Miss Horniman staged _The King's Threshold_ at her own expense, and
she both designed and made the costumes. The costumes for the coming
performances of _On Baile's Strand_ are also her work and her gift and
her design.
She made and paid for the costumes in _The Shadowy Waters_,
but in this case followed a colour-scheme of mine. The colour-scheme
in _The Hour-Glass_, our first experiment, was worked out by Mr.
Robert Gregory and myself, and the costumes were made by Miss Lavelle,
a member of the company; while Mr. Robert Gregory has designed the
costumes and scenery for _Kincora_. As we gradually accumulate costumes
in all the main colours and shades, we will be able to get new effects
by combining them in different ways without buying new ones. Small
dramatic societies, and our example is beginning to create a number,
not having so many friends as we have, might adopt a simpler plan,
suggested to us by a very famous decorative artist. Let them have
one suit of clothes for a king, another for a queen, another for a
fighting-man, another for a messenger, and so on, and if these clothes
are loose enough to fit different people, they can perform any romantic
play that comes without new cost. The audience would soon get used to
this way of symbolising, as it were, the different ranks and classes
of men, and as the king would wear, no matter what the play might be,
the same crown and robe, they could have them very fine in the end.
Now, one wealthy theatre-goer and now another might add a pearl to the
queen's necklace, or a jewel to her crown, and be the more regular in
attendance at the theatre because that gift shone out there like a good
deed.
We can hardly do all we hope unless there are many more of these little
societies to be centres of dramatic art and of the allied arts. But
a very few actors went from town to town in ancient Greece, finding
everywhere more or less well trained singers among the principal
townsmen to sing the chorus that had otherwise been the chief expense.
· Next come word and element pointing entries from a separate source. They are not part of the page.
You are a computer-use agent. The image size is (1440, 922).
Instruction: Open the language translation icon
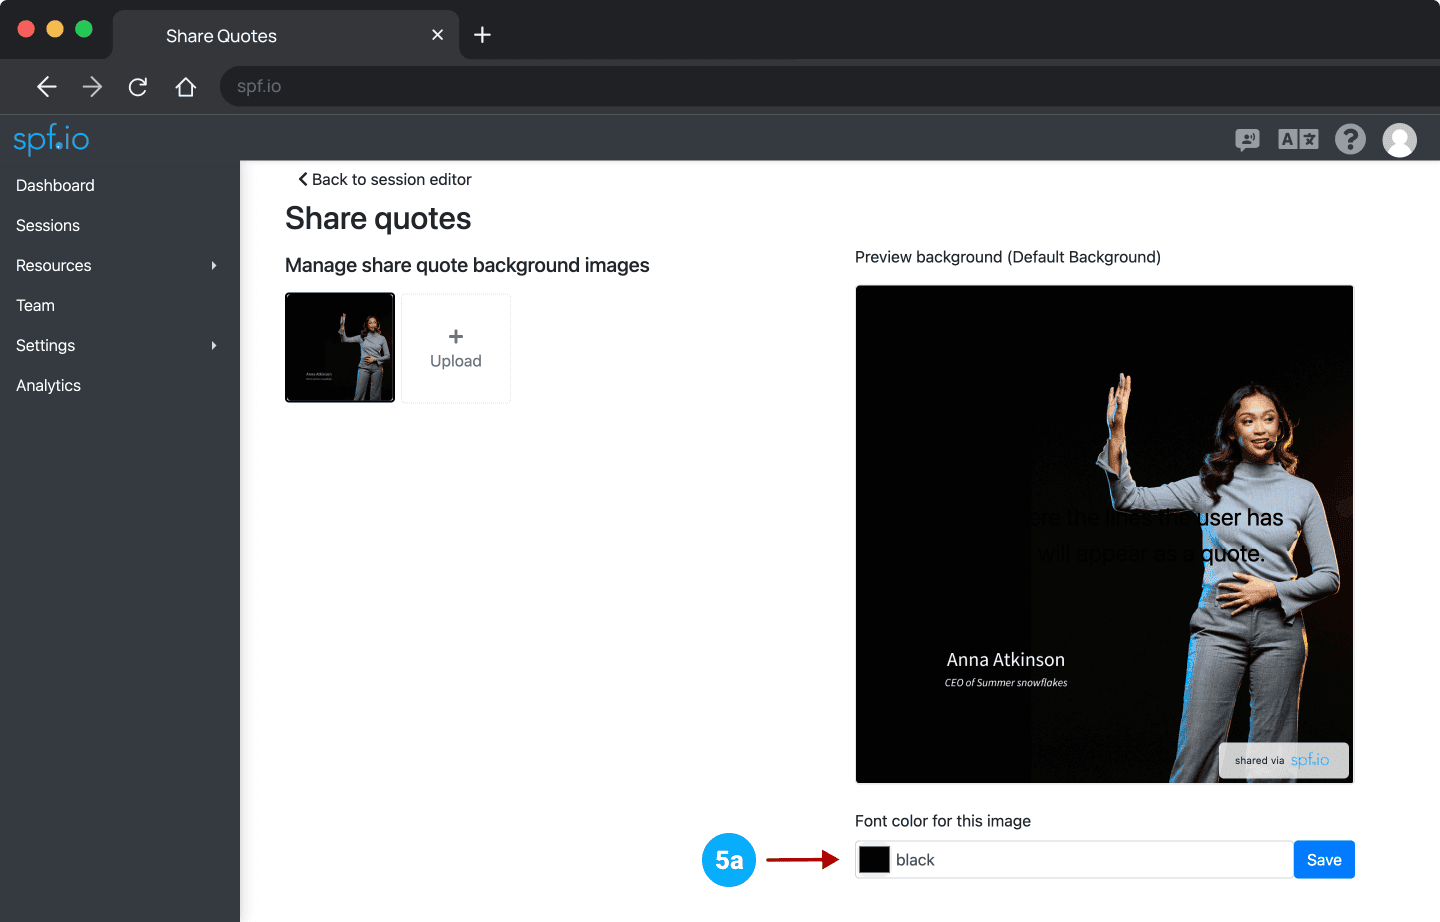pyautogui.click(x=1298, y=140)
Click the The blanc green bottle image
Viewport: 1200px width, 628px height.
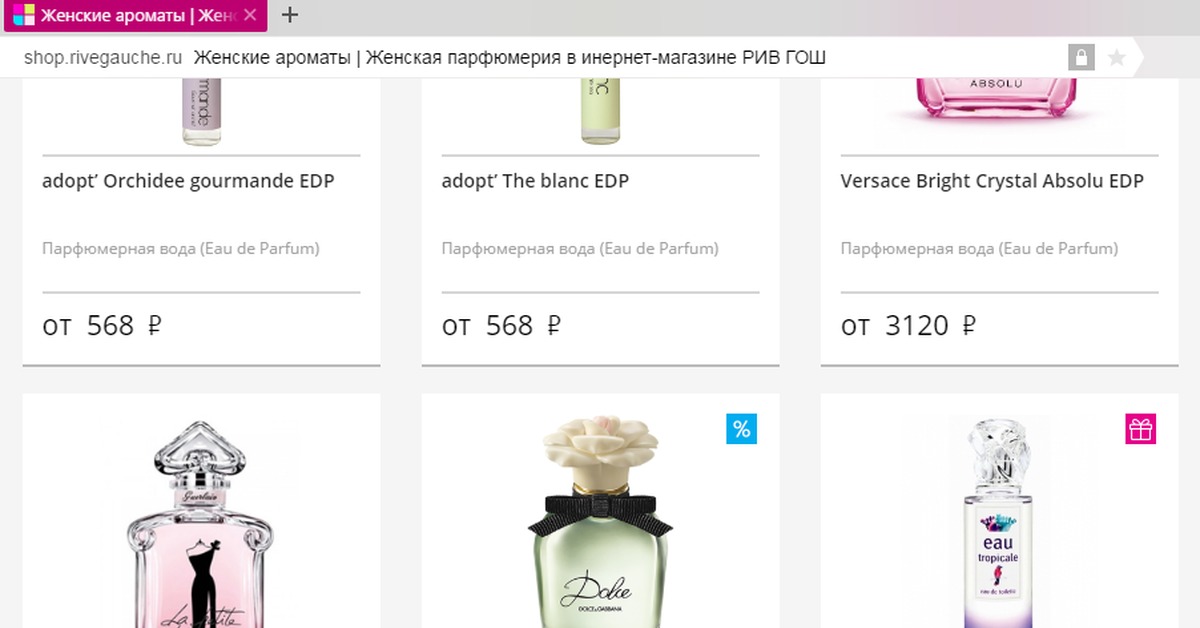point(600,111)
In the days of the stock companies two or three well-known actors would
go from town to town finding actors for all the minor parts in the
local companies. If we are to push our work into the small towns and
villages, local dramatic clubs must take the place of the old stock
companies. A good-sized town should be able to give us a large enough
audience for our whole, or nearly our whole, company to go there; but
the need for us is greater in those small towns where the poorest
kind of farce and melodrama have gone and Shakespearean drama has not
gone, and it is here that we will find it hardest to get intelligent
audiences. If a dramatic club existed in one of the larger towns near,
they could supply us not only with actors, should we need them, in
their own town, but with actors when we went to the small towns and to
the villages where the novelty of any kind of drama would make success
certain. These clubs would play in Gaelic far better than we can hope
to, for they would have native Gaelic speakers, and should we succeed
in stirring the imagination of the people enough to keep the rivalry
between plays in English and Irish to a rivalry in quality, the
certain development of two schools with distinct though very kindred
ideals would increase the energy and compass of our art.